Quantitative histochemistry of mucosubstance in tracheal epithelium of the macaque monkey.

Experimentally applied irritants and chronic respiratory diseases appear to alter the amount and composition of secretory cell product in surface epithelium and submucosal glands of pulmonary airways. Previous methods used to quantify these changes have been very time-consuming or have not measured the same components of the airway wall. The present study describes a rapid, reproducible, and standardized automated method for quantifying secretory products. The tracheas from eight macaque monkeys were fixed with glutaraldehyde-paraformaldehyde, embedded in glycol methacrylate, serially sectioned at 2 microns, and histochemically stained to demonstrate neutral, sialylated, and sulfated mucosubstances in the cartilaginous, intercartilaginous, and membranous regions of both proximal and distal trachea. Volume densities were determined using an image analyzer and are expressed as volume of stained mucosubstance per unit surface area of epithelial basal lamina. Comparison of the automated method to manual point counting and evaluation of internal variance showed that the automated method had a twelve-fold increase in efficiency with no significant differences in measurements.

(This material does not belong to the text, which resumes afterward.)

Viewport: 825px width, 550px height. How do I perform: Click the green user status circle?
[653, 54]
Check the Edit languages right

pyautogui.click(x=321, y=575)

After weighting the values of each region according to their anatomical contribution, the total secretory product (TSP) for the entire trachea was determined. Periodate-reactive acid material predominated (73%) in luminal surface epithelium, and neutral material predominated (78%) in submucosal glands. Surface epithelium contained 66% of the TSP. The greater contribution by surface epithelium and predominance of acid mucins there resulted in a TSP from the trachea that consisted of 59% acid material (most of which was sulfated) and 41% neutral material. The method proved to be a valid, reproducible, and rapid technique for evaluating variability in abundance of mucosubstances within airway epithelium.